TO BE DONE >>
Edit the listing below from the line containing "1536x714 pixels. At" through the end of the listing, replacing "icon" with "symbol" and leaving all else unchanged. Reproduce only those lines, and leave the pictures out of your answer.

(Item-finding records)
========

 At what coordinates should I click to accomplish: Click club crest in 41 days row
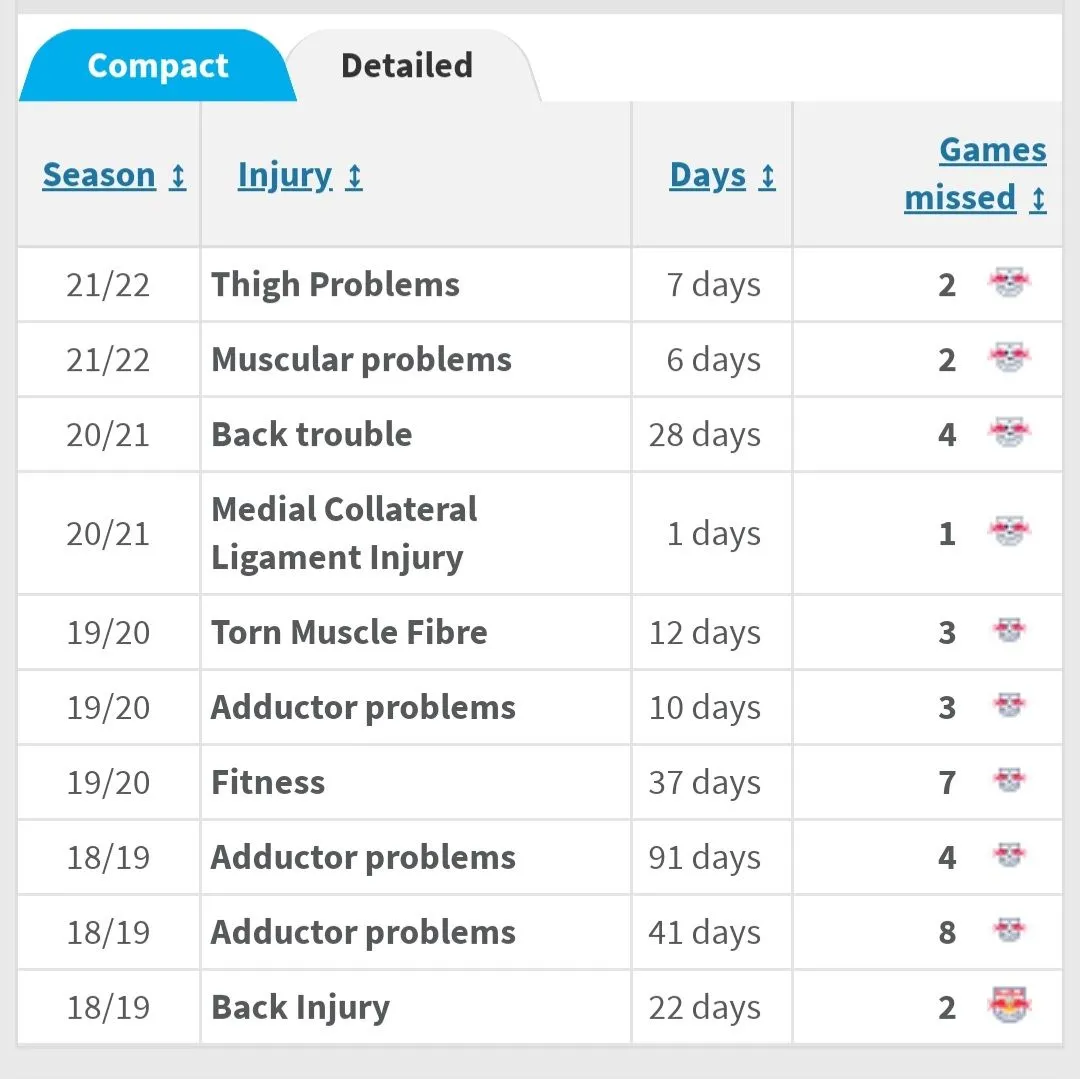[x=1008, y=931]
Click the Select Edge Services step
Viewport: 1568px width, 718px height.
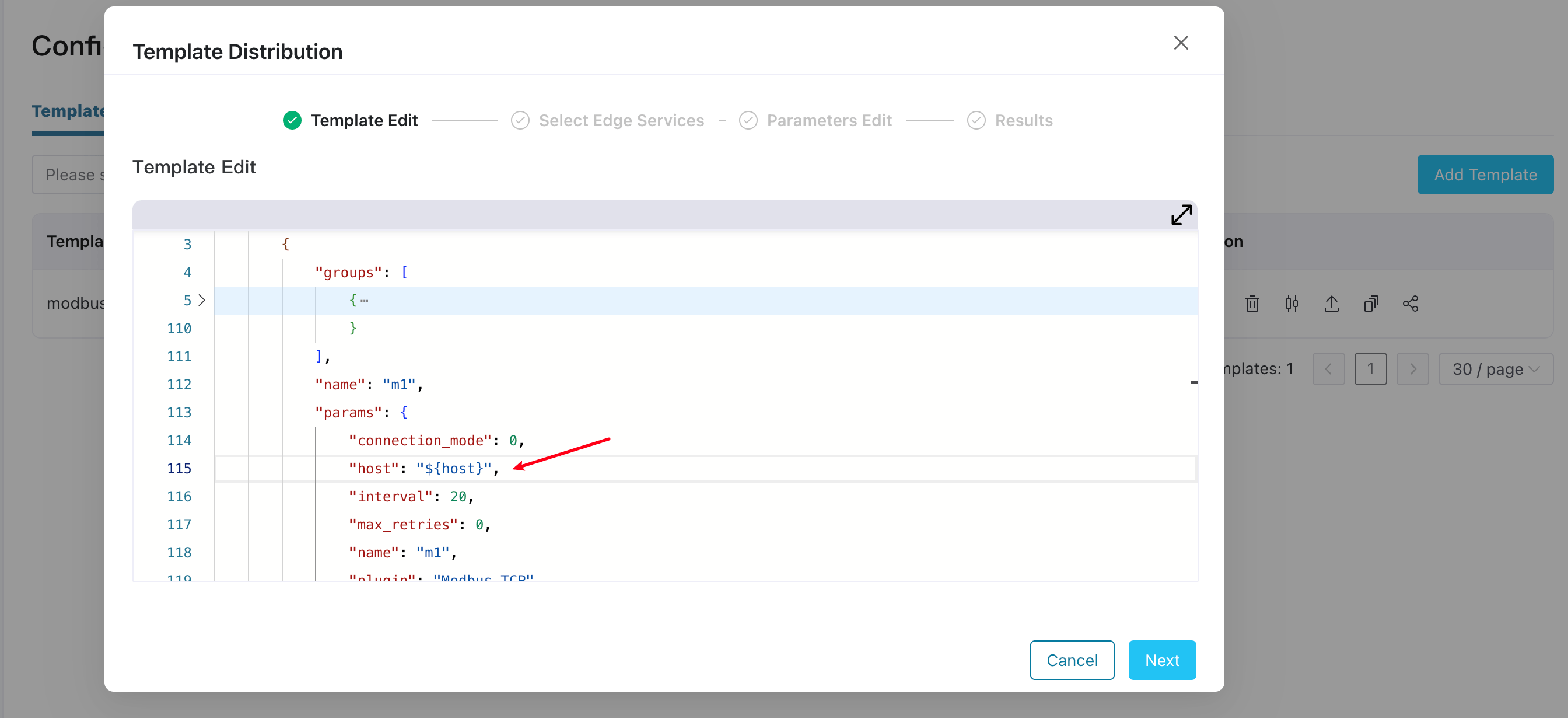click(621, 121)
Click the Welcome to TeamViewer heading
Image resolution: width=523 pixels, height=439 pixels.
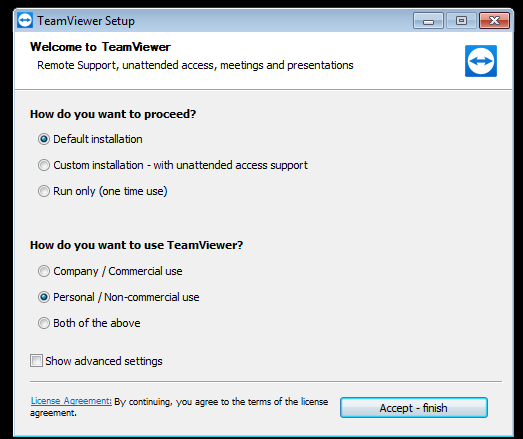100,47
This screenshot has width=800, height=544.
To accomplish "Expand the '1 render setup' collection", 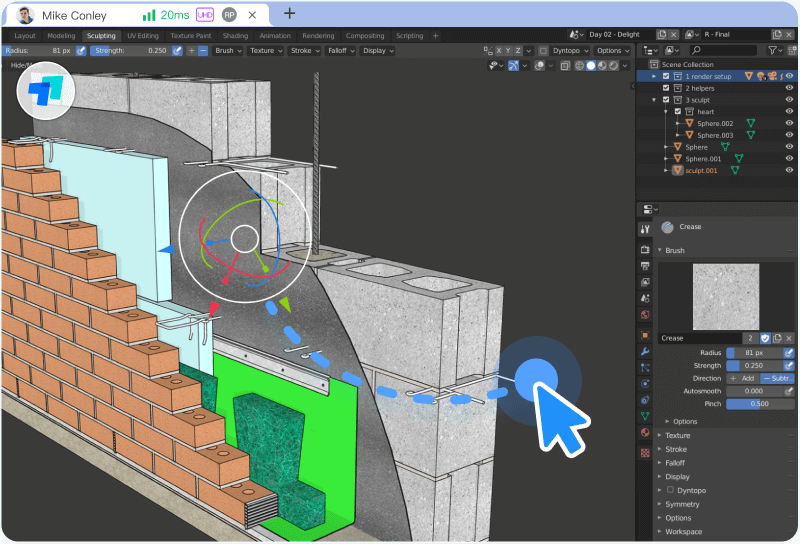I will pyautogui.click(x=655, y=76).
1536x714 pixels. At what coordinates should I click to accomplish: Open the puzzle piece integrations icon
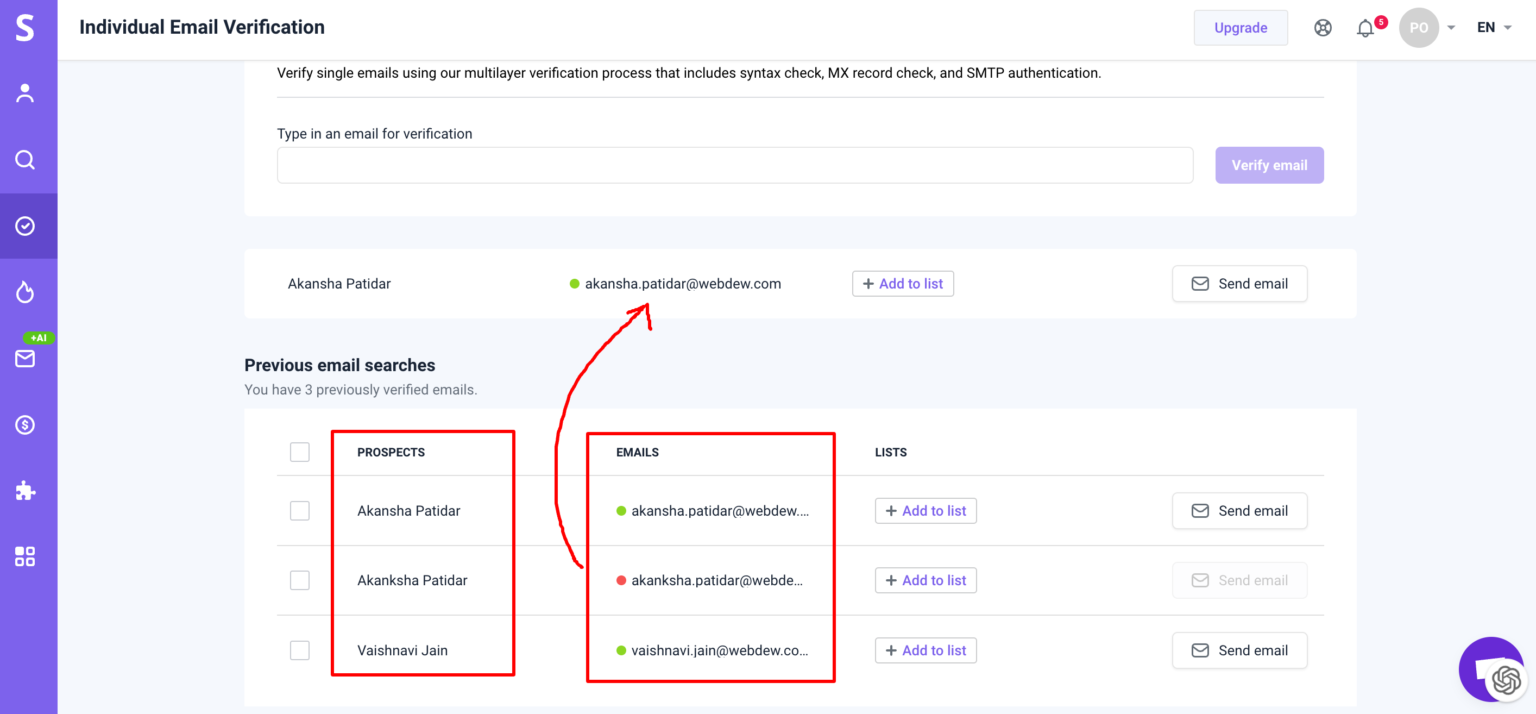pos(25,491)

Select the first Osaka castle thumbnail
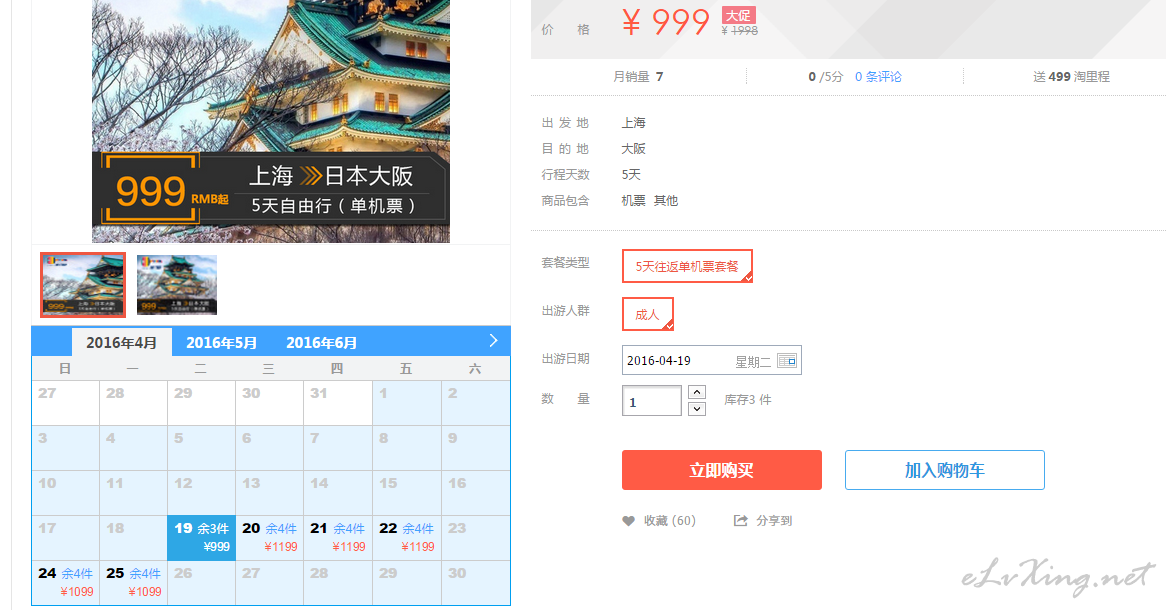(83, 285)
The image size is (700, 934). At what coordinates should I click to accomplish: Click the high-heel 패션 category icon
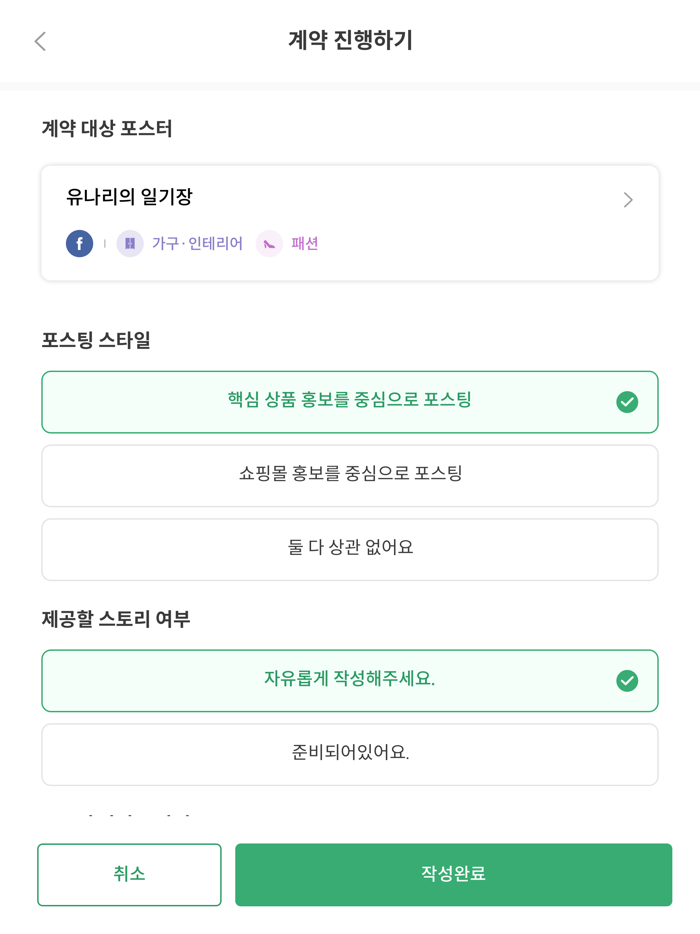point(268,243)
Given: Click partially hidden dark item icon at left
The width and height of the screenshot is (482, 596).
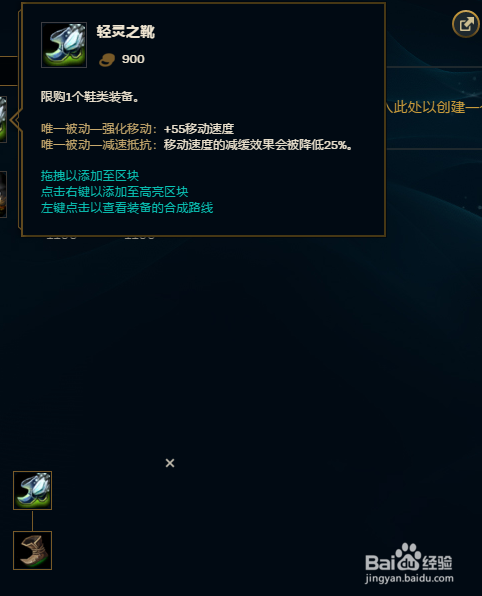Looking at the screenshot, I should pos(3,194).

========

SOLVED EXERCISE >>
1536x714 pixels. At what coordinates should I click to accomplish: Open the puzzle piece integrations symbol
pos(25,491)

Select the first Osaka castle thumbnail
(83, 285)
The image size is (700, 934). At what coordinates should I click to accomplish: Click the high-heel 패션 category symbol
point(268,243)
Given: Click partially hidden dark item symbol at left
The width and height of the screenshot is (482, 596).
Looking at the screenshot, I should pos(3,194).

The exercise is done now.